_FRAGMENTO DEL DOCUMENTO:_

En el ámbito eclesiástico, su carrera comienza a los veintinueve años al nombrársele maestresala de la Catedral de Cartagena. Este primer nombramiento habría de ser emblemático al quedar su nombre asociado para siempre a dicha ciudad y no a Burgos, donde alcanzó la silla arzobispal. En 1416, se transforma en Deán de la Catedral de Santiago de Compostela, aumentando significativamente su prestigio y autoridad. En 1419, la Cámara Apostólica le nombra nuncio, dignidad que lo encumbra y afama en toda España. Burgos le incorpora entre sus integrantes en calidad de canónigo y Segovia le recibe como Deán. Finalmente, en 1435, el Papa Eugenio IV le llama a integrar el colegio episcopal, asignándole nada menos que la sede de Burgos en la que se desempeñaba su padre Pablo de Santamaría. Desde esta capital burgalesa, Alonso de Cartagena habría de proyectar su gran cultura creando a su alrededor una pléyade de ávidos estudiantes que esperaban completar su formación junto a este egregio obispo humanista.

Como era corriente en aquella época, un hombre de Iglesia tan preparado como Alonso de Cartagena, fue llamado por la Corona para ocuparse de importantes tareas políticas, tanto en el papel de asesor como también de encargado de misiones. Le tocó en suerte vivir y participar de algunos sucesos decisivos de la historia política de España y Europa.
En 1415 fue nombrado auditor de la Audiencia real y cuatro años más tarde, en 1419, ocupaba una silla en el Consejo Real. Era político prudente, bien informado, muy conectado con la atmósfera de su tiempo, en una época en que Castilla había entrado a una inestabilidad política y socia. El rey Juan II le nombró embajador suyo ante la corte de Portugal en 1421, misión que se prolongó por seis años hasta 1427, en los que pudo darse cuenta de los primigenios intereses internacionales portugueses en su proyección africana y atlántico-insular. Asimismo, de 1434 hasta 1439 integró como miembro la legación castellana ante el Concilio de Basilea.
Su excelente formación humanista y teológica cooperaban satisfactoriamente a sus misiones diplomáticas, entre las que puede recordarse, el avenimiento conseguido gracias a sus auspicios, entre los reyes de Castilla y Portugal en 1411, mediación que evitó la guerra intestina en la península. Después, la ratificación de esta paz en 1423, fue también, en parte, obra suya.

También, se ha de recordar su intervención en asuntos internos del reino, particularmente los protagonizados por un grupo de nobles rebeldes y don Alvaro de Luna, apoyado por el rey Juan II.
Como puede apreciarse, no fue un diplomático cuyas misiones se limitaran sólo al uso de la palabra y las acciones. También, su pluma autorizada le prestigió con toda razón, apoyado en su extraordinaria sapiencia jurídica y teológica, las dos ciencias más importantes de la época. Durante el Concilio de Basilea, actuando como representante castellano, será la ocasión para lucir su pluma y sabiduría. Destaca un discurso muy razonado ante los padres conciliares el 14 de septiembre de 1434, titulado Propositio altercatione praeminentiae sedium inter oratores regum Castillae et Angliae in Concilio basiliense en el que Alonso de Cartagena sale en defensa de la delegación castellana en su prioridad para ocupar los asientos posteriores a los de los representantes franceses, contra la pretensión inglesa. A primera vista, esta discusión puede parecer una disputa puramente administrativa y protocolar referida a un asunto casi honorífico.

_DATOS:_

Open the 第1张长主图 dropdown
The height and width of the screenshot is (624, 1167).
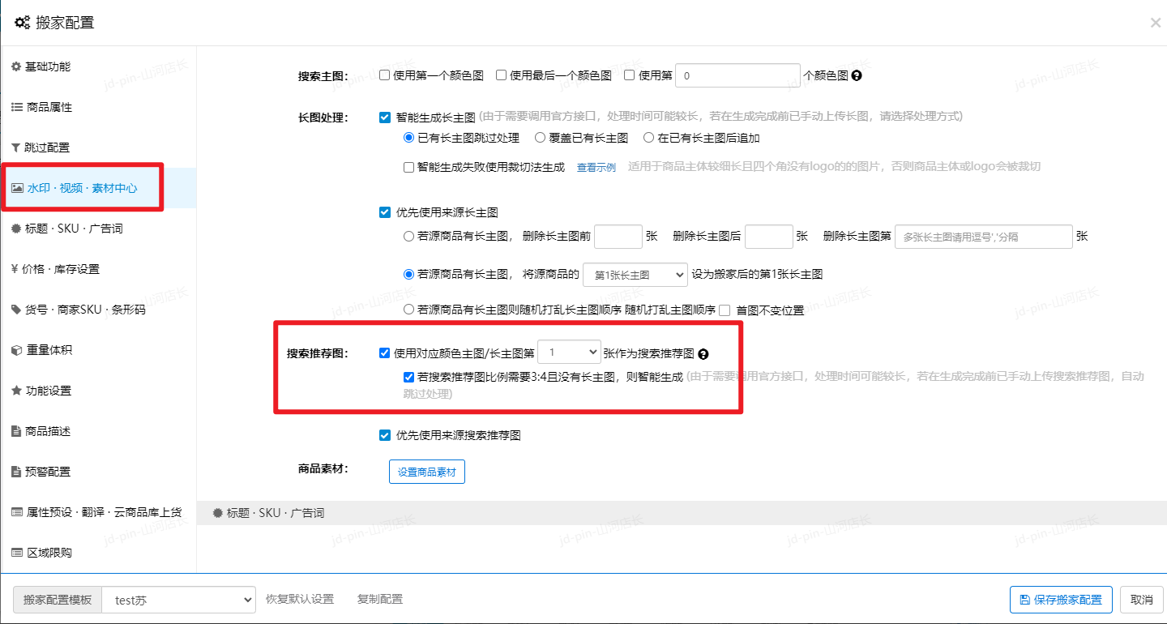tap(635, 275)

_TAREAS POR HACER:_
1. En el texto sobre Alonso de Cartagena, ¿en qué año lo nombró el rey Juan II embajador ante la corte de Portugal?
2. Según el texto sobre Alonso de Cartagena, ¿en qué ciudades ocupó un cargo en la catedral o en la sede episcopal? Nómbralas todas.
3. Sigue el texto sobre Alonso de Cartagena a partir de donde termina.
El listado no es necesario para resolver nada.

_LAS RESPUESTAS:_
1. En 1421.

2. Cartagena, Santiago de Compostela, Burgos y Segovia.

3.
Superadas varias votaciones, el Concilio adoptó el 14 de junio de 1436 casi dos años después la decisión de que los embajadores españoles ocupasen los primeros puestos a la derecha de los dignatarios franceses y, por consiguiente, tuvieran asiento en un lugar preferencial respecto a los ingleses. Los argumentos expuestos por el ya obispo de Burgos fueron, pues, acogidos en razón del peso histórico-jurídico de ellos mismos. Esta conquista prestigió grandemente a Alonso de Cartagena en el Concilio, pero también en España.

Basilea fue también el escenario donde se ventiló el problema de la conquista de las islas de Canarias no ocupadas por cristianos, que Portugal y Castilla venían disputando desde la concesión que de ellas había hecho el Papa Clemente VI, a través de la bula Tue devotionis sinceritas en 1344.
Puede remontarse el conflicto luso-castellano por las islas, desde el momento en que asciende al poder Don Duarte de Portugal, el 14 de agosto de 1433. El propósito de ganar el archipiélago o parte de él se constituyó en el objetivo geopolítico más importante para Portugal en su proyectado expansionismo, a cargo éste del hermano del monarca, el Infante Don Enrique, apodado el Navegante. En efecto, un año después, en 1434, con el respaldo de Don Duarte, el Infante organiza una nueva expedición hacia la Gran Canaria, que finalizó en un rotundo fracaso.
En consonancia con las prácticas diplomáticas y de acuerdo con el sistema jurídico de la época, Don Duarte toma la decisión de acudir ante el Papa para obtener la cesión de las islas. Aprovechando la ocasión de hacerse representar en el Concilio con una embajada, parte desde Lisboa, en enero de 1436, una comitiva con la finalidad de presentar los respectivos saludos y manifestar la obediencia al Pontífice, como legítimo jefe de la Iglesia. Los agentes castellanos acreditados en Lisboa debieron informar al rey Juan II de Castilla de las intenciones portuguesas, probablemente a finales de 1435, lo que explica que al comenzar el año siguiente, la embajada castellana en Basilea es reorganizada nombrando como jefe de la legación a Gonzalo Santa María y Gutierrez de Sandoval. Parece, pues, posible que coetáneamente a estos acontecimientos, Alonso de Cartagena haya recibido el encargo de Juan II, de preparar un dictamen jurídico sobre el problema canario que conocía como ninguno.

En efecto, al haber sido en varias ocasiones embajador en Portugal, el obispo sabía bien los argumentos que los portugueses sostenían y que expondrían ante el Pontífice. En base a estos argumentos ya conocidos, Cartagena elabora un poderoso documento en el que contesta a dichas pruebas y se extiende largamente sobre el derecho castellano. Presentado éste por el embajador Luis Alvarez de Paz, el resultado fue favorable a Castilla, ya que el Pontífice preparó una nueva bula, la Romani Pontificis, de 6 de noviembre de 1436, en la que anulaba y dejaba sin efecto alguno la concesión hecha a Don Duarte de Portugal. Pero, lo que es más importante, de acuerdo con los argumentos de ambas partes, es que el Papa reconoce al rey castellano su derecho sobre las islas, entre otras causas, porque este derecho se fundaba en el título heredado por su Corona.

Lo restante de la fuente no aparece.